Ma quando qualcuno tira fuori l’eredità post-fascista della destra e i retaggi di xenofobia, lei ribatte: «L’accusa di razzismo mi perseguita dal primo giorno, insieme a quella di fascista, è l’epiteto con cui ti squalificano rendendoti indegna di una risposta». Il navigare controvento l’ha temprata. Dopo la delusione delle primarie cancellate da Silvio Berlusconi, nel 2012 decide di andarsene dal Popolo della Libertà e poi di fondare Fratelli d’Italia, insieme a Guido Crosetto e Ignazio La Russa. Ne diventa presidente e, un pezzo per volta, ne costruisce l’identità. Nel 2018, decide di puntare sulla scelta dell’opposizione, al governo giallo-verde, a quello giallo-rosso e poi alla larga e variegata coalizione che sostiene Mario Draghi. I sondaggi la premiano mese dopo mese. Anni in cui, fra il sostegno al sovranismo trumpiano e la fondazione dei Conservatori e riformisti europei, strizza l’occhio all’ungherese Orban e ripete refrain come quello sul blocco navale, ora diventato una meno irrealistica «missione navale europea». Scivola poche volte, ad esempio sulla candidatura di Michetti a sindaco di Roma.
Per il resto, è determinata e sagggia, sfumando le posizione del passato in virtù di un europeismo più convinto. L’autoironia la aiuta, come quando trasforma il refrain di due dj sulla sua frase “Sono Giorgia, sono una madre, sono cristiana” in qualcosa che accresce la sua popolarità. Ma il cuore “a sinistra” di Garbatella non fa sconti anche se quella famiglia l’ha conosciuta da vicino. Marina era l’amica del cuore di Anna Paratore, mamma di Giorgia Meloni.

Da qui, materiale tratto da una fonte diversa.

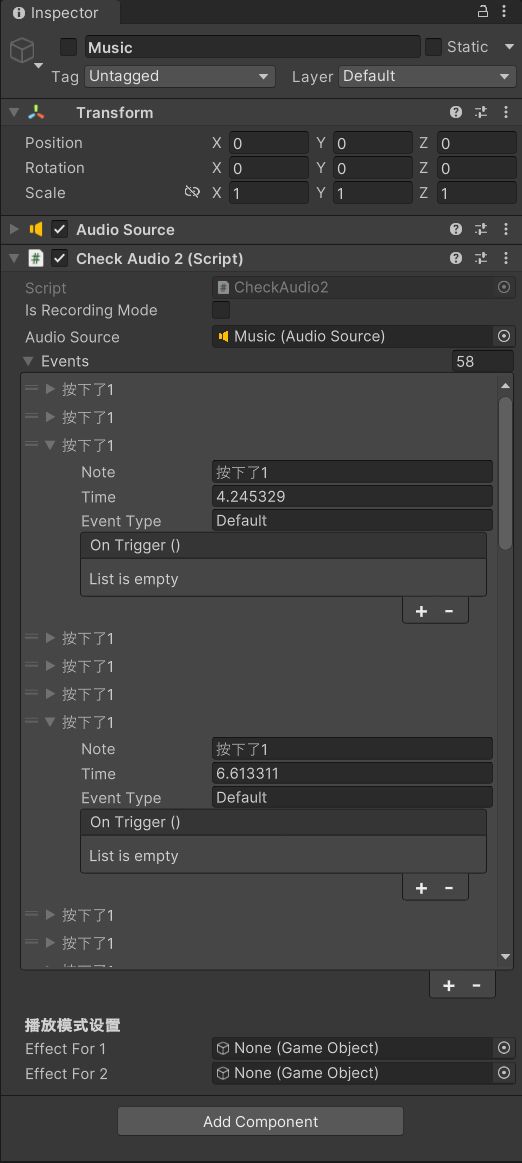Click the Inspector lock icon

click(482, 11)
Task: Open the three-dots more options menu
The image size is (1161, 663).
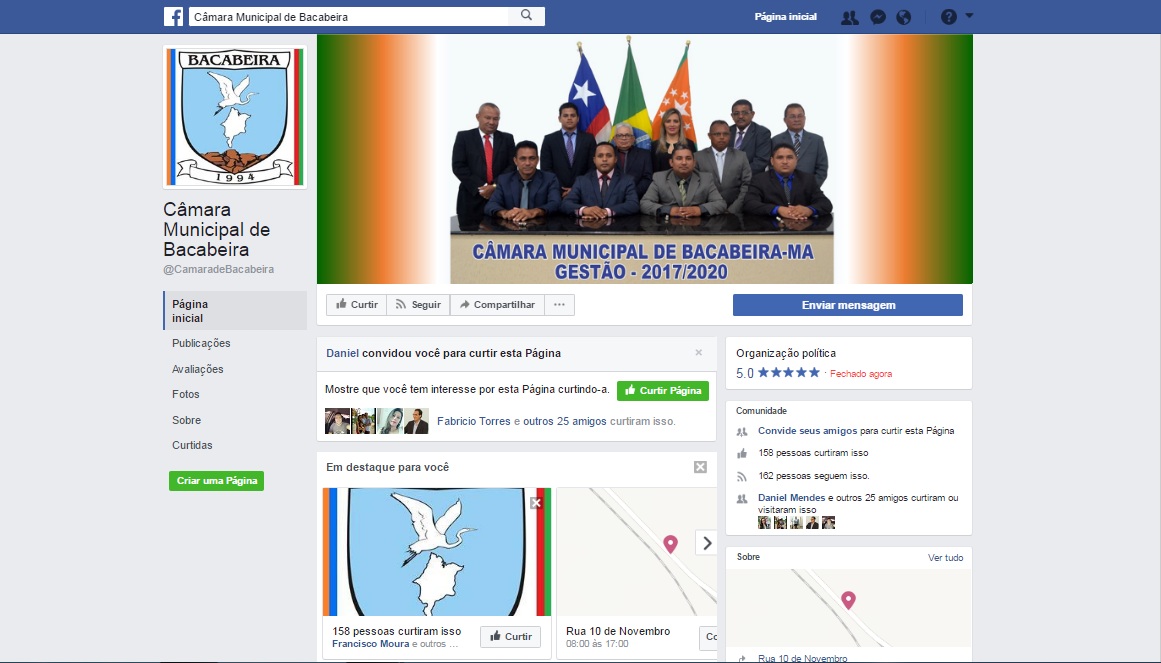Action: 559,304
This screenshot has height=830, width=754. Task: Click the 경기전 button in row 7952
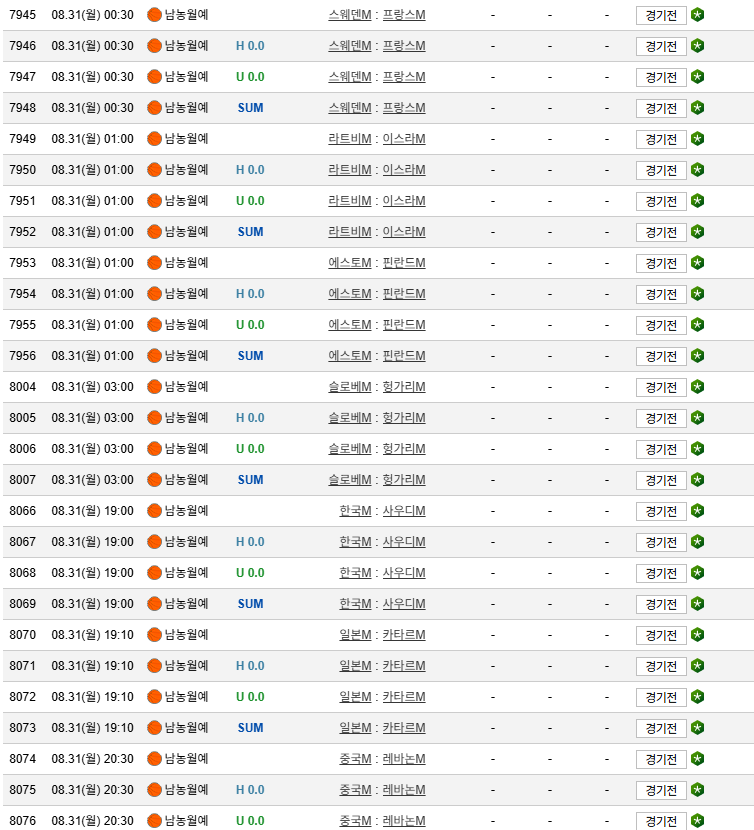click(x=661, y=232)
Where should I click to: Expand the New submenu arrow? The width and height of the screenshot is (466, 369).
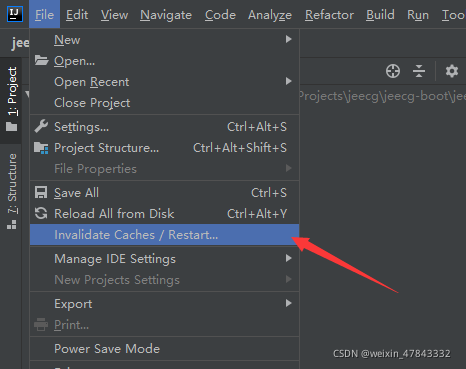click(x=289, y=39)
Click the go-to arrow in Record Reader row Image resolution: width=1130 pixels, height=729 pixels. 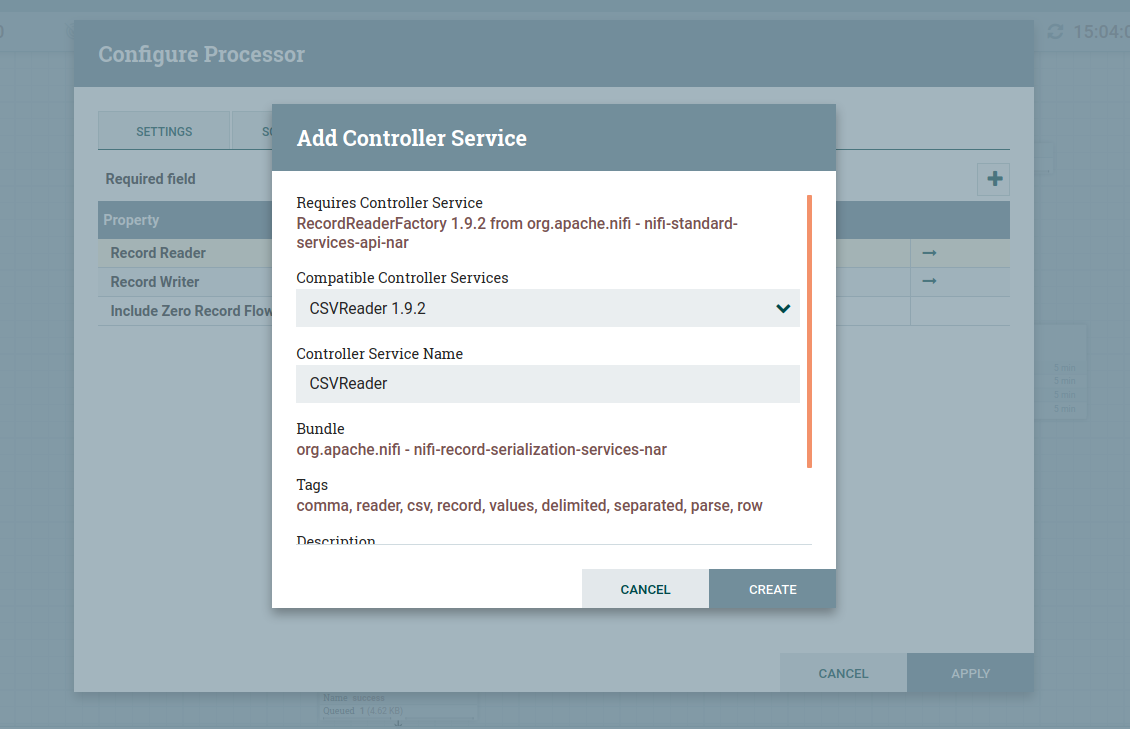[929, 254]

«Abitavamo nello stesso condomino io e Anna, nelle case popolari: giocavamo assieme con la corda, a campana -dice Marina- politicamente non la penso come loro però è una donna, e questa è una cosa non indifferente». Al Socrate, al Palladium, nel bar reso noto dai Cesaroni, nei parchetti davanti la parrocchia oggi si parla di questo, discorsi divisi tra scettici e sostenitori. Una voce di donna spunta da un’auto, «con Meloni cambia tutto». I ragazzi seduti alle panchine mostrano indifferenza presi da TikTok. I vecchietti più in là intenti a giocare a carte tagliano corto: « Noi parliamo di Roma-Napoli». Garbatella, dicono loro, « prima di essere rossa è giallorossa».